La clé pour percer les secrets du manteau est de trouver le bon endroit pour percer. Les matériaux du manteau montent jusqu'au fond de l'océan au niveau des dorsales médio-océaniques, où les plaques tectoniques s'écartent lentement. Mais ces échantillons ne feront tout simplement pas l'affaire. Travailler sur quelques kilomètres de croûte sous le plancher océanique modifie considérablement le matériau, rendant l'échantillon de manteau non représentatif de ce qui est profond dans la Terre. Et creuser plus profondément à l’une de ces crêtes est également problématique, dit Dick. «Sur une crête d’océan ou sur ses flancs immédiats, la croûte est trop chaude pour forer plus d’un ou deux kilomètres.»

Donc, lui et ses collègues effectuent des forages dans un endroit du sud-ouest de l'océan Indien appelé Atlantis Bank, situé à environ 300 km au sud-est de Madagascar. De nombreux facteurs font de ce lieu un excellent lieu de forage pour l'expédition, déclare Dick.

La géologue en structure Carlotta Ferrando examine certaines carottes pour détecter des fractures et des veines qui peuvent lui indiquer si les roches ont été déformées. (Bill Crawford, IODP JRSO) Les grains de minerai minuscules et déformés de cet échantillon de la croûte inférieure, coupés en fines tranches et pris en sandwich entre les matériaux de manière à ce qu'il transmette la lumière polarisée, racontent comment la roche partiellement fondue a été comprimée et étirée alors qu'elle s'élevait vers le fond marin à Atlantis Bank. (Bill Crawford, Programme international de découverte des océans) Le géologue James Natland (à gauche) et les scientifiques en chef de l'expédition, Henry Dick (au centre) et Chris MacLeod (à droite) examinent ce que l'équipe croit être le noyau le plus large jamais récupéré par le programme de forage océanique. (Benoit Ildefonse, IODP)

D'une part, ce morceau de fond marin de la taille de Denver repose sur une croûte océanique vieille d'environ 11 millions d'années, ce qui le rend suffisamment frais pour y pénétrer. D'autre part, le sommet de la rive est un plateau de 9, 7 km2 situé à 2 300 pieds de la surface de l'océan. Il est donc tout à fait évident de toucher le fond de l'océan, contrairement au fond marin situé à proximité, d'une profondeur de 6 km, à proximité. Les forts courants océaniques dans la région ont empêché les sédiments de s'accumuler sur le fond marin, laissant la croûte largement exposée. C'est également relativement mince - une étude sismique précédente de la région a révélé que la croûte n'a qu'une épaisseur de 2, 5 km.
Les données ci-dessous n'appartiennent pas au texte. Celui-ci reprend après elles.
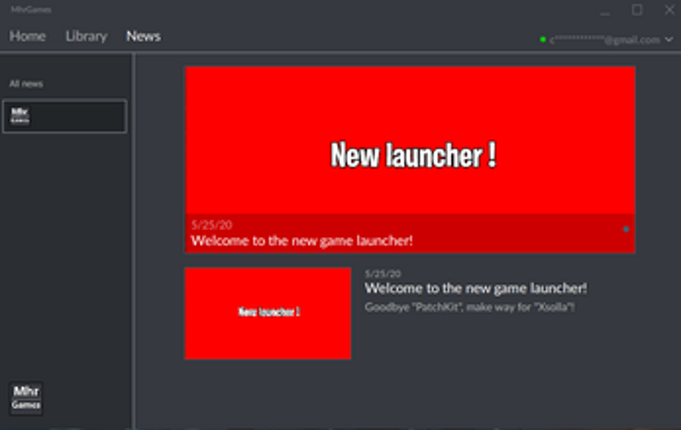The height and width of the screenshot is (430, 681).
Task: Open the news article title in list
Action: [x=475, y=288]
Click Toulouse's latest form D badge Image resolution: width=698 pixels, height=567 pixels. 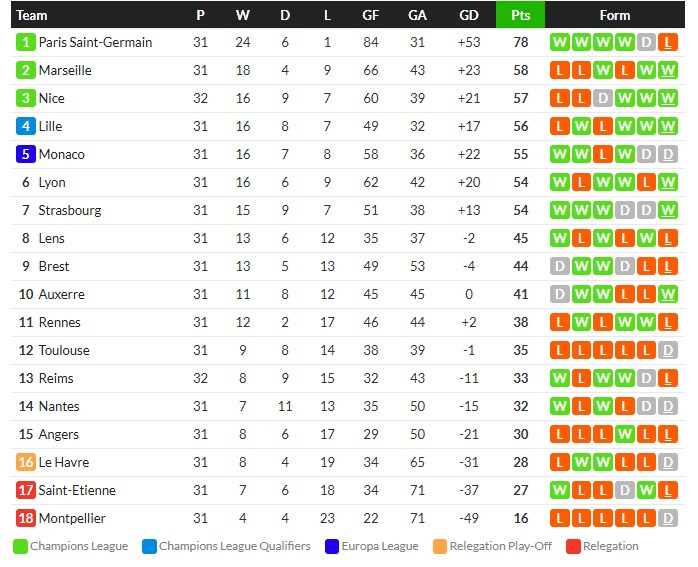pyautogui.click(x=668, y=351)
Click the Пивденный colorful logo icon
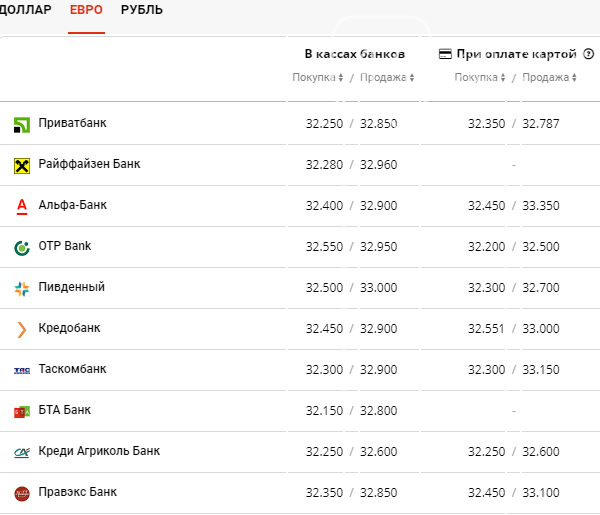Image resolution: width=600 pixels, height=515 pixels. point(22,289)
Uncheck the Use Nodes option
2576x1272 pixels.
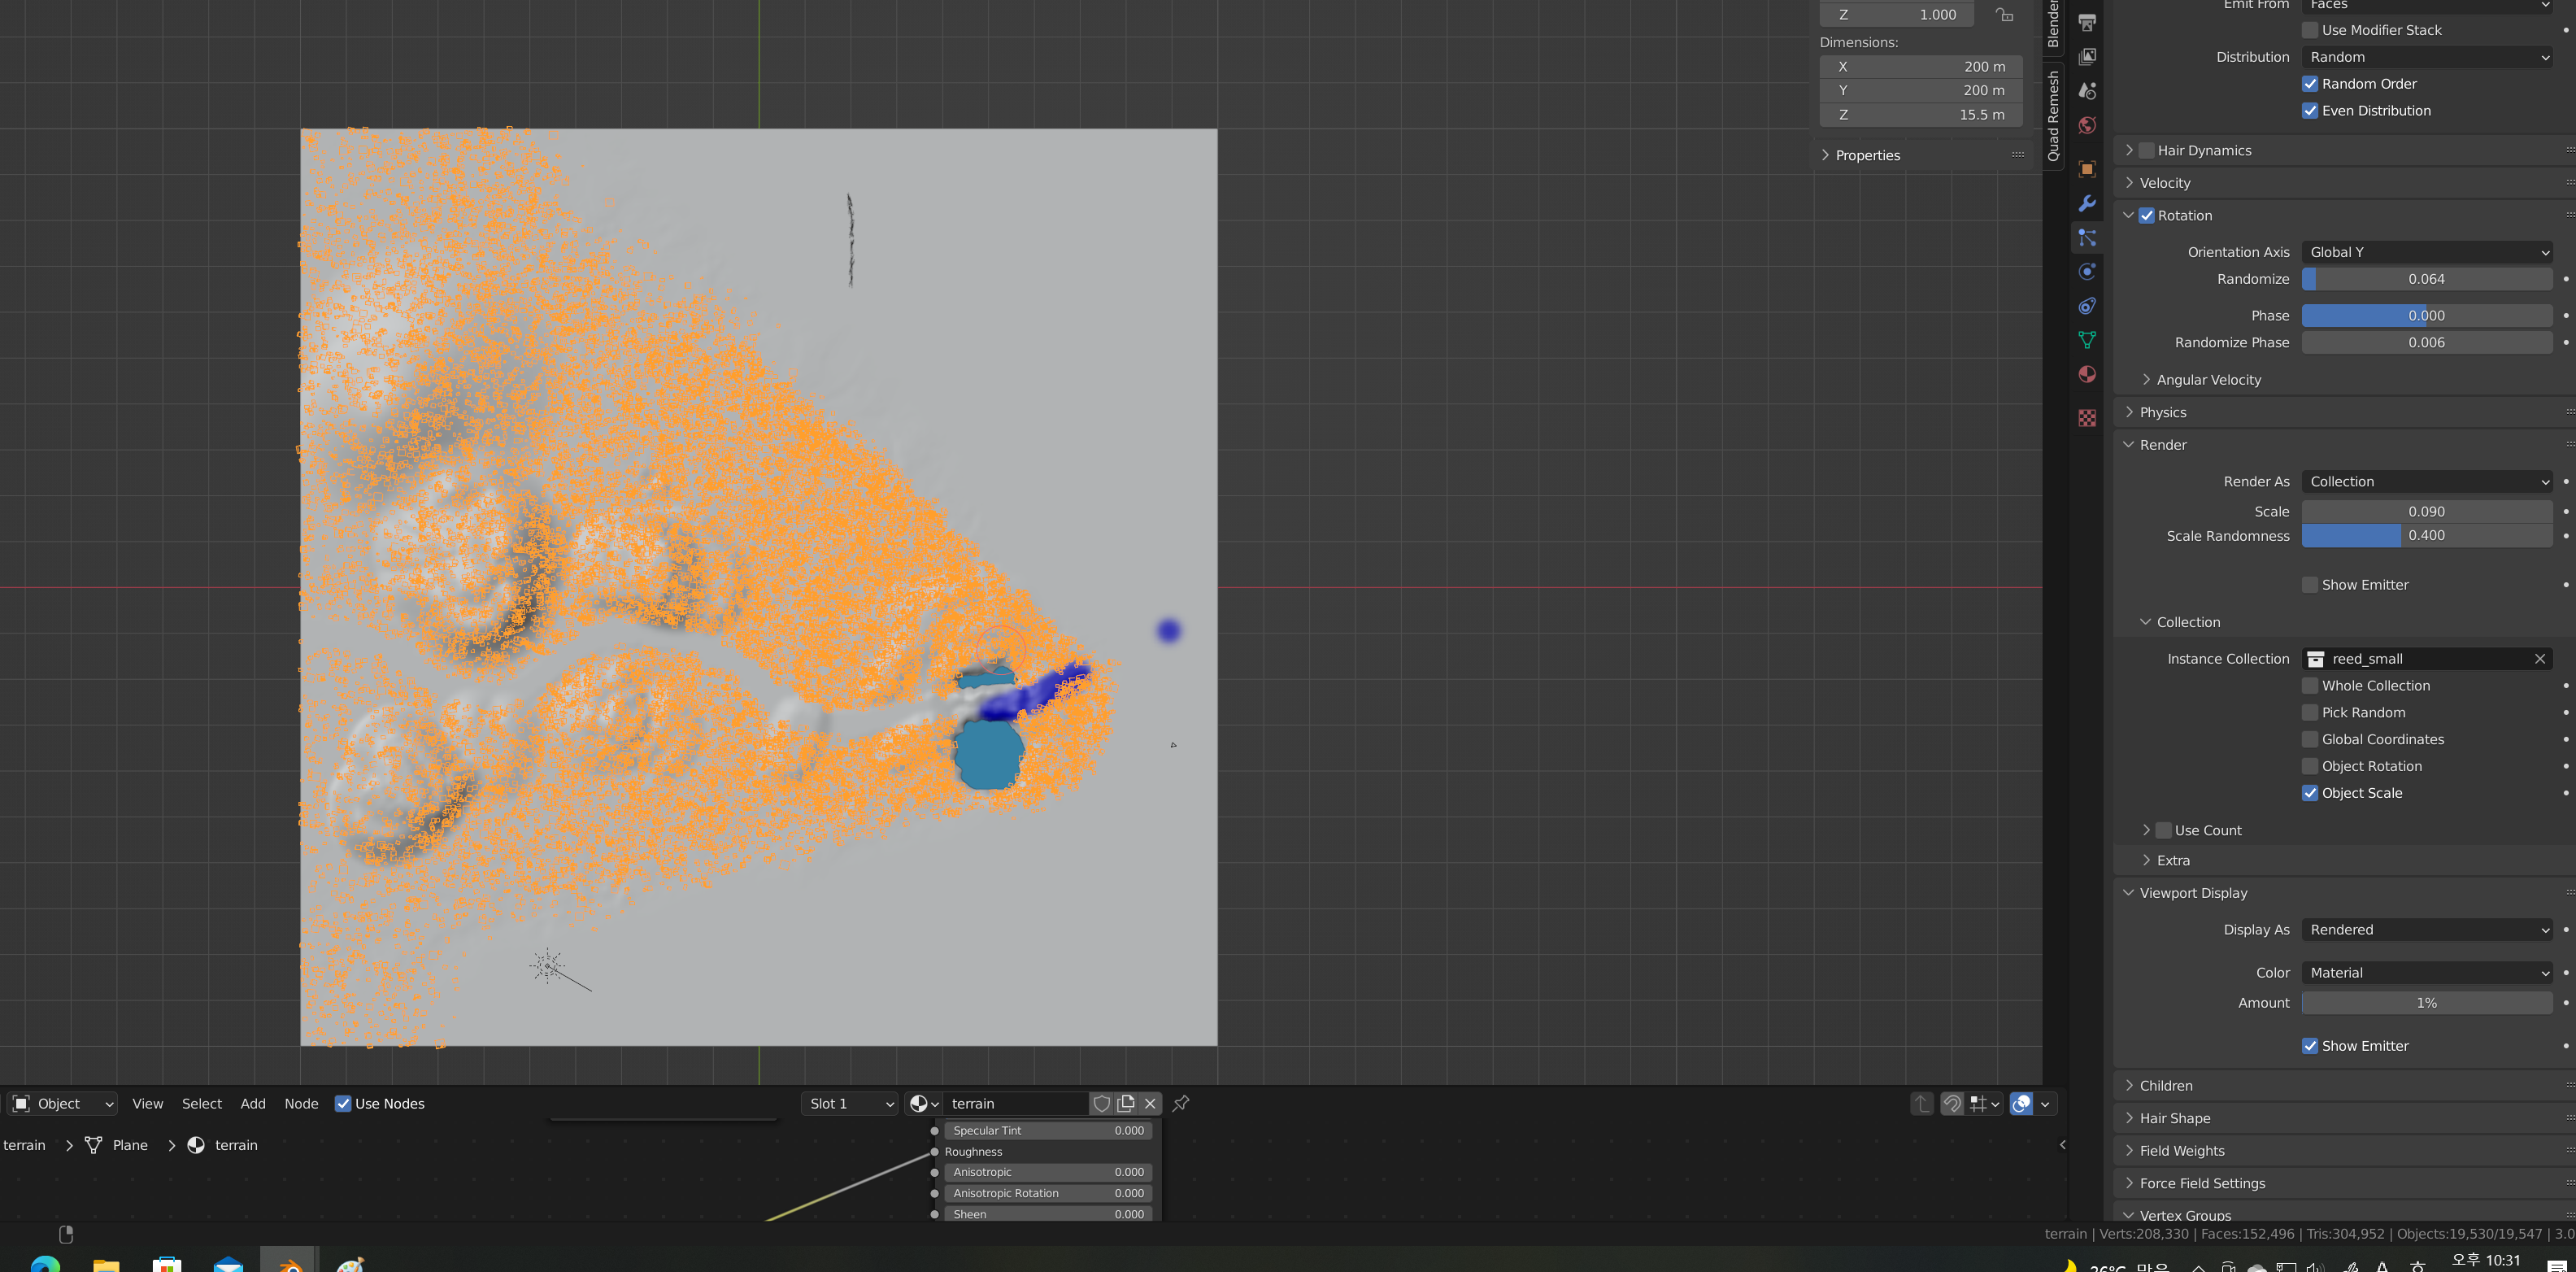tap(343, 1103)

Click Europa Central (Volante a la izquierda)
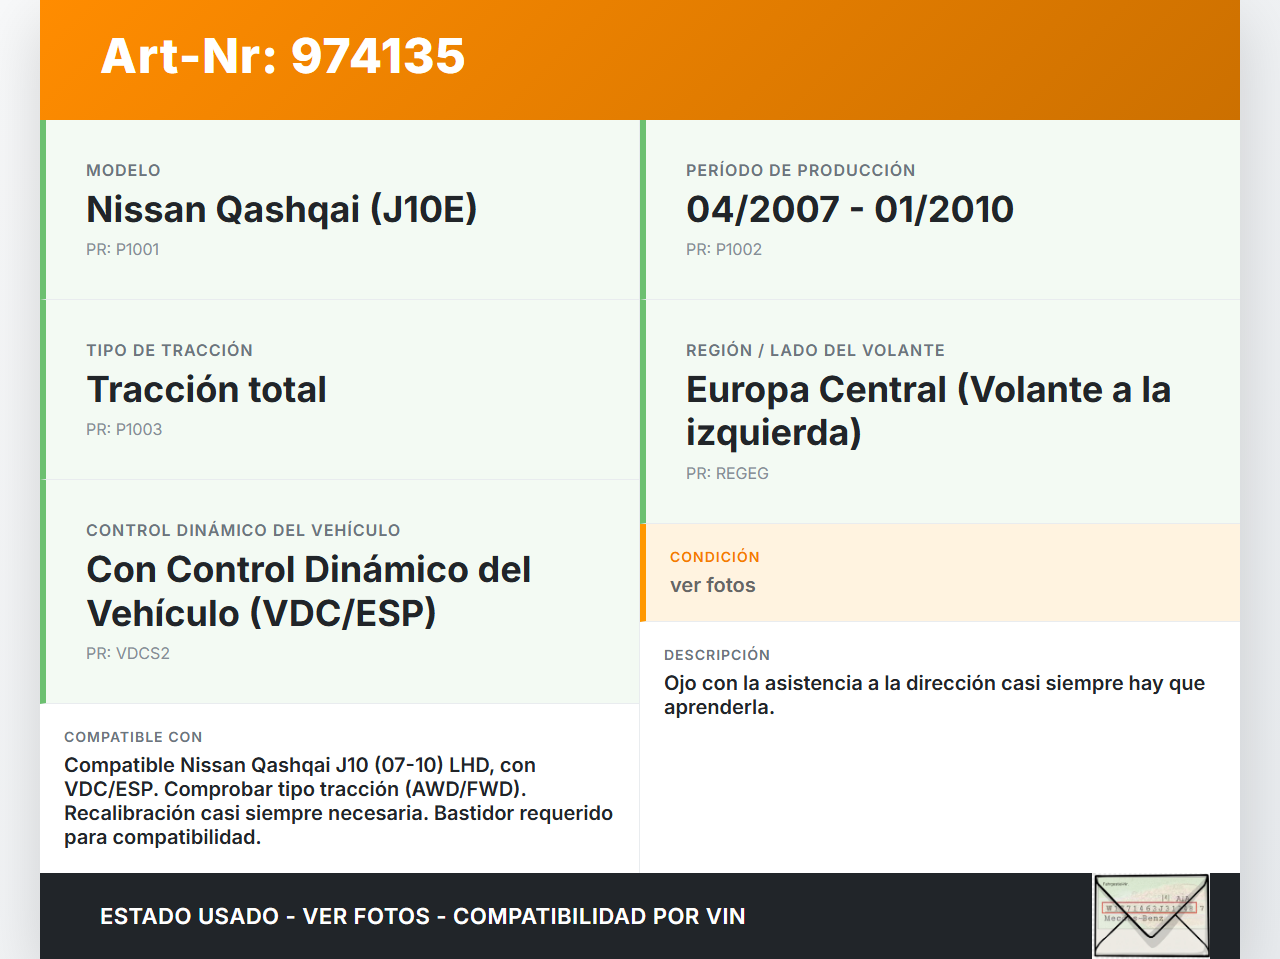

De plus, la croûte océanique située sous le banc Atlantis s'est formée au niveau d'une section de la dorsale océanique où les couches supérieures de la croûte naissante se sont étendues dans une direction à partir de la faille, tandis que les couches inférieures se sont déplacées dans l'autre. Les scientifiques ne savent pas encore comment ni pourquoi cela s'est produit. Mais, en raison de cette soi-disant propagation asymétrique, qui se produit probablement dans une fraction substantielle des dorsales océaniques médianes, Atlantis Bank n'est pas recouverte de couches fragiles de la croûte supérieure qui peuvent se briser et tomber dans un trou pendant le forage. dit Dick. De tels débris peuvent endommager le foret ou provoquer son grippage, ainsi que rendre difficile le rinçage de petits morceaux de roche et de boue du trou.

Malgré les avantages du forage à Atlantis Bank, l’expédition a connu des revers communs à de nombreux projets de forage océanique. Des problèmes liés au chargement du navire ont retardé d'une journée le départ de l'équipe de Colombo, au Sri Lanka. Une fois sur place, l'équipe a cassé un foret, mais avant de pouvoir récupérer les pièces de son trou, elle a dû faire ses bagages et emmener un membre d'équipage malade vers le nord de l'île Maurice afin de rencontrer un hélicoptère basé à terre pour une évacuation médicale. Le navire, baptisé " JOIDES Resolution", est rentré après une semaine d'absence et a dû passer quelques jours à l'aide d'un puissant aimant pour tenter de récupérer les morceaux de leur foret cassé.

Ils n'ont jamais trouvé ces pièces manquantes. Mais au cours d'un effort de dernière minute utilisant un puissant vide pour essayer de les absorber, l'expédition a ramené ce qui pourrait être le morceau de croûte océanique le plus grand diamètre jamais récupéré. Le cylindre de roche sombre à grain grossier, appelé gabbro, mesure 7 pouces de diamètre - trois fois la taille normale - et 20 pouces de long.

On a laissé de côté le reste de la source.